Thu. Feb 6th, 2025

Rep. Matt Simpson, R-Daphne, speaks with Sen. Sam Givhan, R-Huntsville, on the floor of the Alabama Senate on May 6, 2024 at the Alabama Statehouse in Montgomery, Alabama. Simpson introduced legislation that would allow prosecutors to seek the death penalty in cases involving the rape and sodomy of a child. (Brian Lyman/Alabama Reflector)

Alabama may join Florida and Tennessee in imposing the death penalty for crimes not resulting in a person’s death.

Members of the House Judiciary Committee Wednesday approved HB 49, sponsored by Rep. Matt Simpson, R-Daphne, which would allow prosecutors to seek the death penalty for adults convicted of raping or sodomizing those younger than 12 years old in lieu of sentencing them to life without the possibility of parole.

Currently, capital murder is only imposed for crimes that resulted in a person’s death, such as kidnapping, robbery, burglary or murdering a law enforcement official.

“This is the worst of the worst offense to me,” Simpson, a former child victims prosecutor in Baldwin County, said in an interview with reporters following the meeting. “If someone gets mad and kills somebody, I can see that more than someone who rapes and takes the innocence of child away who is that young. That person cannot be rehabilitated, that person cannot get back in the streets.”

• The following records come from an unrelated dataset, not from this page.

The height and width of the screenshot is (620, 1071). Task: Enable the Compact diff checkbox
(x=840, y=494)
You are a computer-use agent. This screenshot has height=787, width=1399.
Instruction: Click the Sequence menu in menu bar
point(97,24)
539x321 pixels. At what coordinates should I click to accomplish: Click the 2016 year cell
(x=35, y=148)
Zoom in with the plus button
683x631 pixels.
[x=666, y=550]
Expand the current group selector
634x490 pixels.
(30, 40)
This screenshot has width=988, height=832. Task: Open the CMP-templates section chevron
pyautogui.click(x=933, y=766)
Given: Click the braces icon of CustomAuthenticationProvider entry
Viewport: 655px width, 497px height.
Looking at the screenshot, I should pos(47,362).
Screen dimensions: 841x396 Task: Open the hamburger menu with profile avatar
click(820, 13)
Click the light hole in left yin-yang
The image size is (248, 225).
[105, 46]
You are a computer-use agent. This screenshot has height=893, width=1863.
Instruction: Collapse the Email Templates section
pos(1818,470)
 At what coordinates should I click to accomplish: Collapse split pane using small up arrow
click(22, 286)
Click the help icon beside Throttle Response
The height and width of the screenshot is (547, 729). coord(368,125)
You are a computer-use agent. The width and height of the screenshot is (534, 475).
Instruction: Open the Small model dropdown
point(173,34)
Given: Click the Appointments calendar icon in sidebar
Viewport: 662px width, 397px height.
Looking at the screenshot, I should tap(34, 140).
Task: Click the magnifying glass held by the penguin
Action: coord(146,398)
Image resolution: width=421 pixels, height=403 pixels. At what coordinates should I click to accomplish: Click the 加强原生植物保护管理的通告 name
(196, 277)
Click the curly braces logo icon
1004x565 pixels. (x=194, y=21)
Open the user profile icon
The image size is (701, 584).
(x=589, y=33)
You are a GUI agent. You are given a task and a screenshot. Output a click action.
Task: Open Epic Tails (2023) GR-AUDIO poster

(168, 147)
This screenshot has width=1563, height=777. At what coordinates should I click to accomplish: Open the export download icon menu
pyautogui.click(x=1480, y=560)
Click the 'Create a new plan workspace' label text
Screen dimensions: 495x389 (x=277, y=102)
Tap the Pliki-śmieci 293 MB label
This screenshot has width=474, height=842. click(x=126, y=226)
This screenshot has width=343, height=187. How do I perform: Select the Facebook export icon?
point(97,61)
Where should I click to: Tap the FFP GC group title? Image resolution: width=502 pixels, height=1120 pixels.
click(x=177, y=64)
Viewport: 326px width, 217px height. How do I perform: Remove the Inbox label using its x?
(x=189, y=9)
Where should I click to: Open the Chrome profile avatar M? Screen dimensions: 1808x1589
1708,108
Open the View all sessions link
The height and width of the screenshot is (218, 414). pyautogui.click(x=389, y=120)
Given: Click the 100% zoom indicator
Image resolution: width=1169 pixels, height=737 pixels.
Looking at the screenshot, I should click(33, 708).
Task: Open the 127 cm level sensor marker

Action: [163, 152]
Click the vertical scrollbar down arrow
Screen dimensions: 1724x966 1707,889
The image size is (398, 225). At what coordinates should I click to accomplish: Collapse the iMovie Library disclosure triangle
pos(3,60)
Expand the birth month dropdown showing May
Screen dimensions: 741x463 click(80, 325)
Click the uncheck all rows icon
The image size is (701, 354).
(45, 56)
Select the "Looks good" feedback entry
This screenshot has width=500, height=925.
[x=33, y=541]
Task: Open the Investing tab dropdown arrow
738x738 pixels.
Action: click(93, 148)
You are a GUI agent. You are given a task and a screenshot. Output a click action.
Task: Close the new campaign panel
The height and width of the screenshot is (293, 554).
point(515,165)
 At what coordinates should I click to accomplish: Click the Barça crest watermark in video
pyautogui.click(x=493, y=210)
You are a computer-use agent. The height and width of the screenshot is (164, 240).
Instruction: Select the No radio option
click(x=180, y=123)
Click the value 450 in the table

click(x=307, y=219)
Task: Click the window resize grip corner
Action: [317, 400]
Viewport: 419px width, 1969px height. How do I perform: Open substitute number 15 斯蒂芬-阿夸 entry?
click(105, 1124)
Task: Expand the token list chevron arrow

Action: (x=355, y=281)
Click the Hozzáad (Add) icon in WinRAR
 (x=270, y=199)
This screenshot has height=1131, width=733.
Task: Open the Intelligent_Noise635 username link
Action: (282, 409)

Originally, the bill stated that the death penalty could be applied if the victim is younger than 6 years old. Currently, people who are found guilty of rape and sodomy of a child younger than 6 years old may only be sentenced to life without the possibility of parole.

Rep. Chris England, D-Tuscaloosa introduced an amendment and members agreed to apply the law for those who are younger than 12 years old.

However, England voted against the legislation. Some civil rights groups at the hearing refused to offer their support.

“The state should not be in the business of killing people,” said Dev Wakeley, worker policy advocate with Alabama Arise.

The U.S. Supreme Court ruled in the 1977 case of Coker vs. Georgia that the death penalty could only be applied to crimes resulting in death.

Erlich Anthony Coker was sentenced to death by Georgia courts for raping a woman following an escape from a prison, where he was serving several sentences for rape, kidnapping and assault.

In a 7-2 decision, justices of the U.S. Supreme Court ruled that the punishment was “grossly disproportionate” to the crime. The U.S. Supreme Court upheld the ruling in Kennedy vs. Louisiana in 2008, involving a defendant sentenced to death for the rape of a child.

A narrow majority of the justices agreed that “applying the death penalty in such a case would be an exercise of ‘cruel and unusual punishment’ in violation of a national consensus on the issue.”

Several Republican-led states are hoping to change that idea. Florida in 2023 passed a law to challenge the ruling, as did Tennessee in 2024.

“This is an attempt to challenge that,” Simpson said of his bill.

The bill moves to the Alabama House of Representatives for consideration.